Alışveriş
merkezleri hayatımıza bir girdi, pir girdi. 1988’de İstanbul Ataköy’de açılan
Galleria’nın üzerinden 20 yıl geçti. Şimdi, ülkemizde irili ufaklı 180
civarında Alışveriş Merkezi (AVM) var. Bir o kadarı da 3-4 yıl içerisinde
açılacak.
Büyük
metropollerde başlayan AVM furyası artık tüm şehirlerimize yayılıyor, hatta 5
yıl içerisinde ilçelerimize bile nüfus edecek.
Kalabalıklar
AVM’lere doluşurken, alışveriş ve keyif zamanlarının çoğu AVM’lerde geçerken,
perakende satışların %20’si AVM’lerden yapılırken, yaklaşık 500 bin insan
AVM’lerde çalışırken, Cumartesi günleri Türkiye’nin %8’i AVM ziyaretinde
bulunurken akla şu soru geliyor: AVM’ler toplumsal hayatımızda ve kültürümüzde
değişiklikler yarattı mı? Bir başka deyişle, AVM’ler bizi değiştiriyor mu?
2007’nin
Ağustos ayında NTV’nin web sitesinde okuduğum bir haber, bana yukarıdaki soruyu
sordurdu ve bu makaleyi kaleme almama neden oldu. Haber şöyleydi;
“Giysiden mobilyaya, mutfak
eşyasından, bahçe düzenlemesine kadar aranan her şeyin kolaylıkla bir arada
bulunabildiği, eğlenmek için tiyatrosunda oyun, sinemalarında film izlenebilen,
arkadaş ve dostlarla bir yandan dertleşirken diğer yandan bir şeyler içip,
yemek yenebildiği restoran ve kefeleriyle, her türlü ihtiyacın mekan
değiştirmeden karşılanabildiği bu merkezler, çoktan birer cazibe alanı haline
gelmeyi başardı.
Yorucu bir haftanın ardından iki
günlük hafta sonu tatilinde ne yapacağını şaşıran ebeveyn ve aileler için de
adeta bir kurtarıcı haline gelen bu alışveriş merkezleri, Türk halkının eğlenme
ve dinlenme kültüründe de köklü değişikliklere neden oldu. Daha önce aile
ziyaretleri, komşu gezmeleri ve pikniklerle doldurulan bu tatil günleri, artık
azımsanmayacak sayıda kişinin sabah saat 10.00’da “film izlemeye” diye girip,
yemek yiyip, alışveriş yaparak akşama kadar vakit geçirdikleri yerler haline
geldi.”
Haberi
hazırlayan gazeteci, bayram tatillerini akraba ziyareti için değil de, tatil
köyü ziyareti için değerlendiren halkımızı eleştirenler gibi yaklaşmış konuya.
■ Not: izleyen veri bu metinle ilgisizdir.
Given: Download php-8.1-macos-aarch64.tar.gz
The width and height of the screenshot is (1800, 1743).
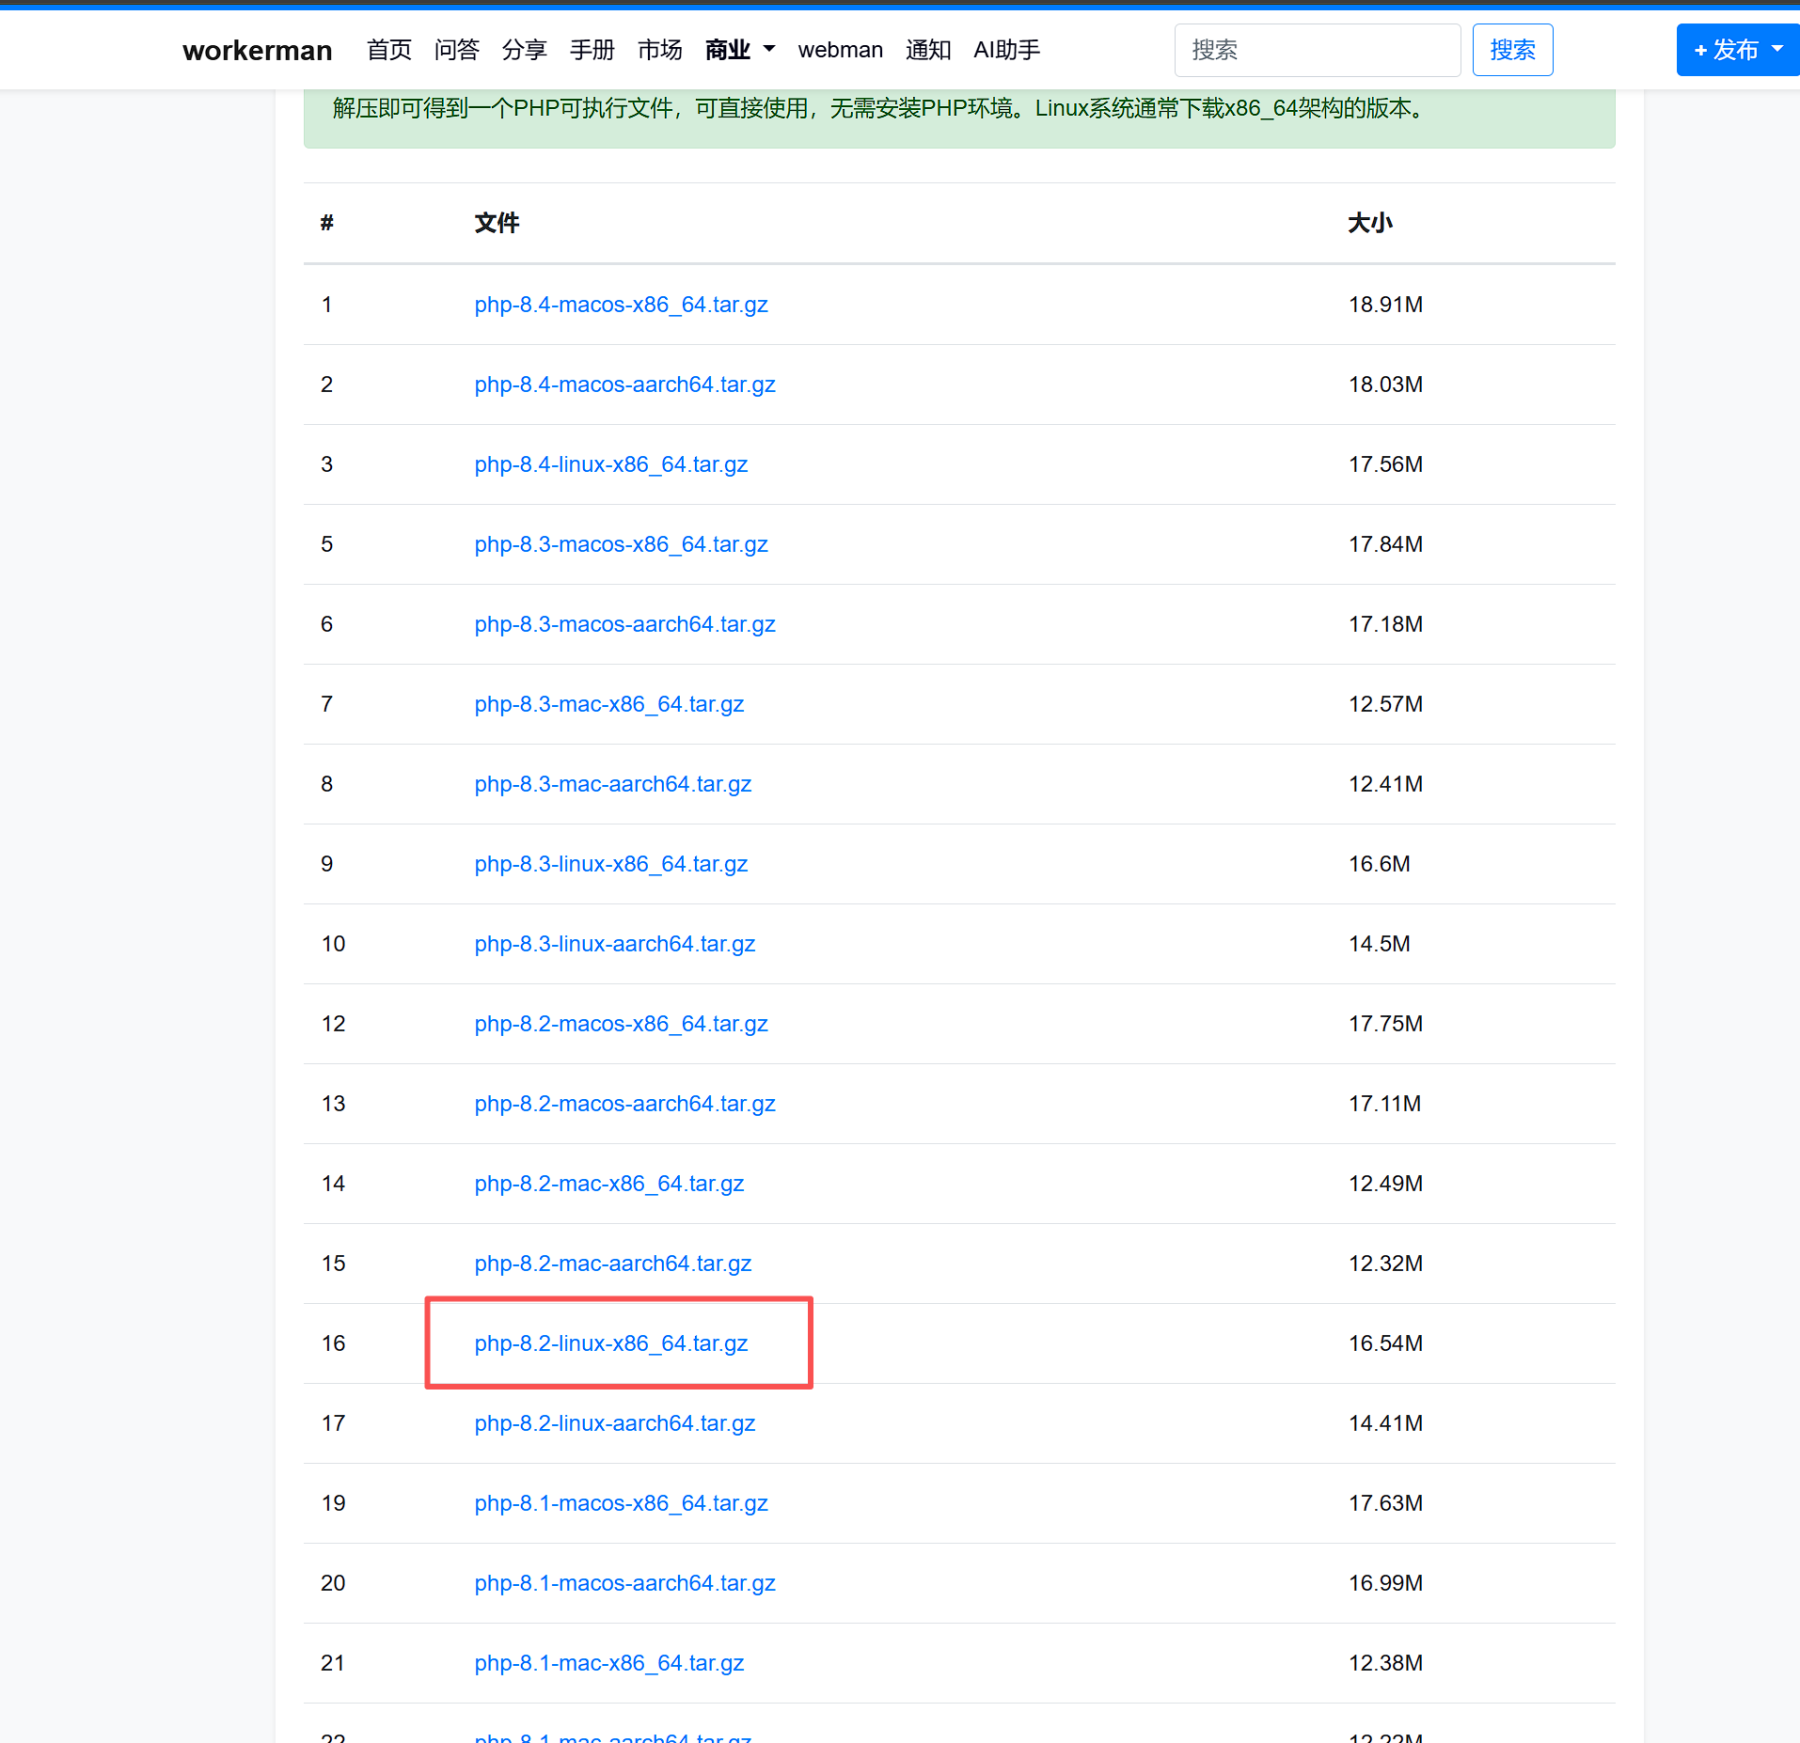Looking at the screenshot, I should (x=624, y=1584).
Ben başka bir açıdan bakıyorum.
Benim
bakış açım; AVM’lerin toplumun stres atma kaynağı, insanların kaynaşma noktası,
ekonominin kalbi olduğu gibi tezleri içeriyor.
Her
ne kadar toplumları var veya yok edenin ekonomik nedenler olduğunu söylesek de
toplumsal dönüşümleri, kültürel geçişleri hep siyasi açılardan ele almaya
bayılırız.
Oysaki değişimin temelinde ekonomik
nedenler yatar ve ekonomin temeli de alışveriştir.
Semt
pazarlarının, alışveriş caddelerinin, çarşıların, esnafların, özellikle de AVM’lerin
kültürümüze, değerlerimize, modernleşmeye, ilerlemeye olan olumlu olumsuz
katkılarını daha çok irdelemeyiz diye düşünüyorum.
Düşüncelerimi
temellendirmek için biraz tarihe dalalım…
Alışveriş
eskiden esnafın bol olduğu caddelerden yapılırdı. Buralara çarşı da denirdi. Haftada bir kurulan semt pazarları da alışveriş için ideal yerlerdi. (Hoş buralara da
“çarşı” denirdi)
Bir Not: Pazarlama
teriminin İngilizcesi “marketing”; “pazara çıkarma”, “pazarda
sunulacak/satılacak hale getirme” anlamına geliyor. Bu terim, semt, kasaba
pazarlarına çiftçilerin ürünlerini getirip satmaları eylemini ifade etmek için
kullanılmaya başlanmış sonrasında günümüzdeki modern anlamına kavuşmuştur. Marketing
kelimesini “Pazarlama” olarak adlandıran İstanbul Üniversitesi öğretim üyesi
Prof. Dr. Mehmet Oluç’tur. Yanılmıyorsam 1950’li yıllarda kullanmıştır.
Eskiden
semt pazarları ve alışveriş caddeleri bulundukları şehrin canlılığını
yansıtırdı. Şehirde yaşamanın (kümelenmenin, burjuva olmanın) avantajıydı
buralar. Aynı zamanda sosyalleşmenin da mekânlarıydı. Toplumsal dokunun
oluşmasında önemli rol oynadılar.
Semt/kasaba/şehir
pazarlarının ve alışveriş caddelerinin ekonomik değerleri de çok yüksekti.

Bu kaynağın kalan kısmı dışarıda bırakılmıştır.